• _Instructions for the task_: Filter these entries so that only lines with the word "will" remain.

*** Block opens ***

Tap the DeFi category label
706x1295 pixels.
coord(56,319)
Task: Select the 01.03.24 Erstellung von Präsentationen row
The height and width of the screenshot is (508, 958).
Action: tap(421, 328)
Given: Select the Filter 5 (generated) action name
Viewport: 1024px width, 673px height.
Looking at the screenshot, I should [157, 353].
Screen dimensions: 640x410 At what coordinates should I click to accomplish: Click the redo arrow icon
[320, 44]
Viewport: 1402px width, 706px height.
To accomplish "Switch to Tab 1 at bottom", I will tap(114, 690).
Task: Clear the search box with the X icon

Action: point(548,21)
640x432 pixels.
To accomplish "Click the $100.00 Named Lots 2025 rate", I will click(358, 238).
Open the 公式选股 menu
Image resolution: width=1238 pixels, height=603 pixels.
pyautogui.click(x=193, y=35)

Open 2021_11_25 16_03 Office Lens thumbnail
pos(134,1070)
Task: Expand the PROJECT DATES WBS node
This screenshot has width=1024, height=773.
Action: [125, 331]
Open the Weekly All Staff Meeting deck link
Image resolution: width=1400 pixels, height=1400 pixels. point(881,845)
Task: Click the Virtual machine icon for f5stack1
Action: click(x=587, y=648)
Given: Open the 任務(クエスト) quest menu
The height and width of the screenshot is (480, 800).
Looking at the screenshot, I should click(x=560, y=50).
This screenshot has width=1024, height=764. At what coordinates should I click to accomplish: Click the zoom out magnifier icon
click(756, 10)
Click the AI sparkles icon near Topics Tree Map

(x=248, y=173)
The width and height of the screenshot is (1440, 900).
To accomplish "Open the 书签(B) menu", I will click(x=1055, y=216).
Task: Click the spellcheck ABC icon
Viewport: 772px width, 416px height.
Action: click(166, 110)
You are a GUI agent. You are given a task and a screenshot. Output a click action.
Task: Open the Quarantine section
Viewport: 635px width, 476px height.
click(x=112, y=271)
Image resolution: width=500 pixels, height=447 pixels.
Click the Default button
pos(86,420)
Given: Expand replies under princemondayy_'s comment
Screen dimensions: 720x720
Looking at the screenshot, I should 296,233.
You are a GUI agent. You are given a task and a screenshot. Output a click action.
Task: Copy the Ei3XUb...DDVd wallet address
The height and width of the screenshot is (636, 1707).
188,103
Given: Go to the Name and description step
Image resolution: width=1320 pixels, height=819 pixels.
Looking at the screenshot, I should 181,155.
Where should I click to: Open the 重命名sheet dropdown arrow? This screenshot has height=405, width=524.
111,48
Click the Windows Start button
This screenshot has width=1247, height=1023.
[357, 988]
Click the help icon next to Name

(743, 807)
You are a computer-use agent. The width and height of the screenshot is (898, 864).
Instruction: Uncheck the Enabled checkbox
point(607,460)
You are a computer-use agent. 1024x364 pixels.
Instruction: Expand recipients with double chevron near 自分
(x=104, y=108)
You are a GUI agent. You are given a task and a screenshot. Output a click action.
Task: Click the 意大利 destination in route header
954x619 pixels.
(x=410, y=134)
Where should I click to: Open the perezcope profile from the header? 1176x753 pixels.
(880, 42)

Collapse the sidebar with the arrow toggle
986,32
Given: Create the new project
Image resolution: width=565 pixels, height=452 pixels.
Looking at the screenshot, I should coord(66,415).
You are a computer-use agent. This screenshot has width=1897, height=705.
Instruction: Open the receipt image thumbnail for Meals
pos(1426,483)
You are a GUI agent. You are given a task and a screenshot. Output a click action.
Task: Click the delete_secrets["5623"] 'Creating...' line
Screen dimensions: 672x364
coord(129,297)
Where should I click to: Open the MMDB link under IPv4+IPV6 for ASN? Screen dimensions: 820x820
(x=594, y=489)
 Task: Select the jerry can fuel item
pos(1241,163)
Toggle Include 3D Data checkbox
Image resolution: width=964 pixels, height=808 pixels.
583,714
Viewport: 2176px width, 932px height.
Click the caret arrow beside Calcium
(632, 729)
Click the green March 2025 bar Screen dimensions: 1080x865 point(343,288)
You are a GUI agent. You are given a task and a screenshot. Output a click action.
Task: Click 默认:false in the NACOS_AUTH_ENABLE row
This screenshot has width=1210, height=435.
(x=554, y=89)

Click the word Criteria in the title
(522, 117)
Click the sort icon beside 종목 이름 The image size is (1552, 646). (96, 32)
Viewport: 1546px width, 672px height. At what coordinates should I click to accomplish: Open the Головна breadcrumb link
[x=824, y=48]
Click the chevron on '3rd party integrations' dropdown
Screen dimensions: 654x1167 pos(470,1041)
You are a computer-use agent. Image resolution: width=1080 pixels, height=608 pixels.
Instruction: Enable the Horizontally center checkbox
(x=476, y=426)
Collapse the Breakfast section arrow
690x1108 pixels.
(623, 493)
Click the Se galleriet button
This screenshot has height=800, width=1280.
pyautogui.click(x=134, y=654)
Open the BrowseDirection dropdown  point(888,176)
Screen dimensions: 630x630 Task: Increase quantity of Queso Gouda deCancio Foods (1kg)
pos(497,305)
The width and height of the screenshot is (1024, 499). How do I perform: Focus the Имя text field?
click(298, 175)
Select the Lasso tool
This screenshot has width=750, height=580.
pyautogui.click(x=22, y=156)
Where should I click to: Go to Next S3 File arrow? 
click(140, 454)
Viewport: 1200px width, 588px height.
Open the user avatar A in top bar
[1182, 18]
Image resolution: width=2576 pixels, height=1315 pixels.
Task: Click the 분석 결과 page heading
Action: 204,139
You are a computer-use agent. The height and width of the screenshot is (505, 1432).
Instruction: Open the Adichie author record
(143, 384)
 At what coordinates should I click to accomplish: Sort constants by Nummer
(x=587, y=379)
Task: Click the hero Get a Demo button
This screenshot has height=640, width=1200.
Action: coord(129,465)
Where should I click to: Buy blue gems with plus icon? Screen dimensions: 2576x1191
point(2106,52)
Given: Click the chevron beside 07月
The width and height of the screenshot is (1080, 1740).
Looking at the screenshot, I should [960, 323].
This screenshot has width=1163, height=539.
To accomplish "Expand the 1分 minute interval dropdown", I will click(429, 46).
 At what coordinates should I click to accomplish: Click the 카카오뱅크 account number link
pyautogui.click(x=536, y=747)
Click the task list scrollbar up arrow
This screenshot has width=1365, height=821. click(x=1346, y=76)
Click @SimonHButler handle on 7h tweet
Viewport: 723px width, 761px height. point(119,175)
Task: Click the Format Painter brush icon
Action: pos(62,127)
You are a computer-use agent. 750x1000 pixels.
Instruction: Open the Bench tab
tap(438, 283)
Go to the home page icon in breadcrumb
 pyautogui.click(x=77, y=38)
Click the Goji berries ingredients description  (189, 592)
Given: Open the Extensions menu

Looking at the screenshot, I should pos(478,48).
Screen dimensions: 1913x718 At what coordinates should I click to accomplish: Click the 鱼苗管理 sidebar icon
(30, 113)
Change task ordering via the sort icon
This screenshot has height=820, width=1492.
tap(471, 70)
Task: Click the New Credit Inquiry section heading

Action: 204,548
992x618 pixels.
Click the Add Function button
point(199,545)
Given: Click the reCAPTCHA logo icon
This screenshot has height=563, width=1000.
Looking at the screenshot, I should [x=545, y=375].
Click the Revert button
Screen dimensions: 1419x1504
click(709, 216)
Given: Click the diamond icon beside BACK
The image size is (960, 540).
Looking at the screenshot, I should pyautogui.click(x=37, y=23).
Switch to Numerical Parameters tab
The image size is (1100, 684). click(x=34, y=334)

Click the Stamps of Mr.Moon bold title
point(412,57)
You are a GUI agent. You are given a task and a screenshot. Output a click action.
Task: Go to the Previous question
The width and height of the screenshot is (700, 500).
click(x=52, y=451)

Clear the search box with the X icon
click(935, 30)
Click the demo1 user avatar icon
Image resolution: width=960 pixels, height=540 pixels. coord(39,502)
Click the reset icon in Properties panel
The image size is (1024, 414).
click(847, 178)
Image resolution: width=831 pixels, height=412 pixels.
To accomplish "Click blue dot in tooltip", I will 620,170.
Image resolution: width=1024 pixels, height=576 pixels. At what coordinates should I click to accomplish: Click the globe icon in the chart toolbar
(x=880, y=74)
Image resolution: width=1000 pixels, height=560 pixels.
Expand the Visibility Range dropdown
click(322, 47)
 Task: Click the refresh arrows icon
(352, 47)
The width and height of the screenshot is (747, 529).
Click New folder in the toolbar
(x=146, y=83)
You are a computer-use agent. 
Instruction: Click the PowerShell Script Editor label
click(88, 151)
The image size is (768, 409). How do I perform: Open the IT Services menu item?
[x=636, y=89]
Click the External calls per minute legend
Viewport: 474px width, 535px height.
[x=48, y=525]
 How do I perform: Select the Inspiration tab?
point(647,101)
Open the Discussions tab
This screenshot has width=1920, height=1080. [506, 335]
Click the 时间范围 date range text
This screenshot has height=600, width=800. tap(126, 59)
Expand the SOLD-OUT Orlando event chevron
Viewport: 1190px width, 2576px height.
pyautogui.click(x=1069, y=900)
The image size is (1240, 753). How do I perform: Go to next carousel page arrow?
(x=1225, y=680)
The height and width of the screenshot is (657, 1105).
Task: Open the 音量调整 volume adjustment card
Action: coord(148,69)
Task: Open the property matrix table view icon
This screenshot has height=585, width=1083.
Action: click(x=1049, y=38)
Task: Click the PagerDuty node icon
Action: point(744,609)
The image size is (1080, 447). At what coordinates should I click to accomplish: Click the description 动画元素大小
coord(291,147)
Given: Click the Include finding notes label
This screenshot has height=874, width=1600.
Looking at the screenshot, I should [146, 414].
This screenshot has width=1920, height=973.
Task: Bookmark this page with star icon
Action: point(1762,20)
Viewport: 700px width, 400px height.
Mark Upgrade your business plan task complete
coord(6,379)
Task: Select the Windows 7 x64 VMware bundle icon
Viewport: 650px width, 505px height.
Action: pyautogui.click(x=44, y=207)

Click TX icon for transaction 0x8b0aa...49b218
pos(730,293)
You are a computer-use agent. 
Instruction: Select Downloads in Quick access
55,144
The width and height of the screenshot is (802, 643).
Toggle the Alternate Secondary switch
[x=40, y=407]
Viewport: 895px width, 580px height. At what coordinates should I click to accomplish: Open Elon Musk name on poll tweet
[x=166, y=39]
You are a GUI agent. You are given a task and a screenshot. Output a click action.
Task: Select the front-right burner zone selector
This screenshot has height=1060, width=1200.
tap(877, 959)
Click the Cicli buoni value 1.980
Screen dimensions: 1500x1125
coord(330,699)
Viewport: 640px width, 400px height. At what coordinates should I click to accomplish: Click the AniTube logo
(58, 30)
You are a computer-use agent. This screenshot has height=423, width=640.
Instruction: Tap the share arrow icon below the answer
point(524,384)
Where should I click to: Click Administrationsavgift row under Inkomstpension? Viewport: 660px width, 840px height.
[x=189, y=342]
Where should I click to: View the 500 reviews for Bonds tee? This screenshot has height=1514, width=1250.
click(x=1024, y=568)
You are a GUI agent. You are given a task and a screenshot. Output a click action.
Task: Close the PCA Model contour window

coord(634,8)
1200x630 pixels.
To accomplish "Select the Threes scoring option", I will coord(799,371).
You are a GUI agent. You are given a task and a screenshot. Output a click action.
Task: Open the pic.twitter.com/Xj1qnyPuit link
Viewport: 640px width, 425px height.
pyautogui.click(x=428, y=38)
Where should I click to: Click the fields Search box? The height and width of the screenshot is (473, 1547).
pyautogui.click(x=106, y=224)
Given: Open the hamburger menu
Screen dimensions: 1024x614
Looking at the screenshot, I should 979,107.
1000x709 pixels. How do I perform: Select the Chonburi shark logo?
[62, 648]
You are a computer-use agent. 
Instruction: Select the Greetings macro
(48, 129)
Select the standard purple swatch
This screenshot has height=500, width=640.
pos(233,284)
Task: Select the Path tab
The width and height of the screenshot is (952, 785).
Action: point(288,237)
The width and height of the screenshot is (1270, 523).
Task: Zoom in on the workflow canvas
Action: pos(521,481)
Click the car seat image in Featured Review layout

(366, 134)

*** Block closes ***

• _Worked solution_:
To accomplish "Switch to Tab 1 at bottom", I will tap(114, 690).
To accomplish "Click the $100.00 Named Lots 2025 rate", I will click(358, 238).
To accomplish "Open the 书签(B) menu", I will click(x=1055, y=216).
To accomplish "Expand the 1分 minute interval dropdown", I will click(429, 46).
To accomplish "Click blue dot in tooltip", I will 620,170.
To accomplish "Select the Threes scoring option", I will coord(799,371).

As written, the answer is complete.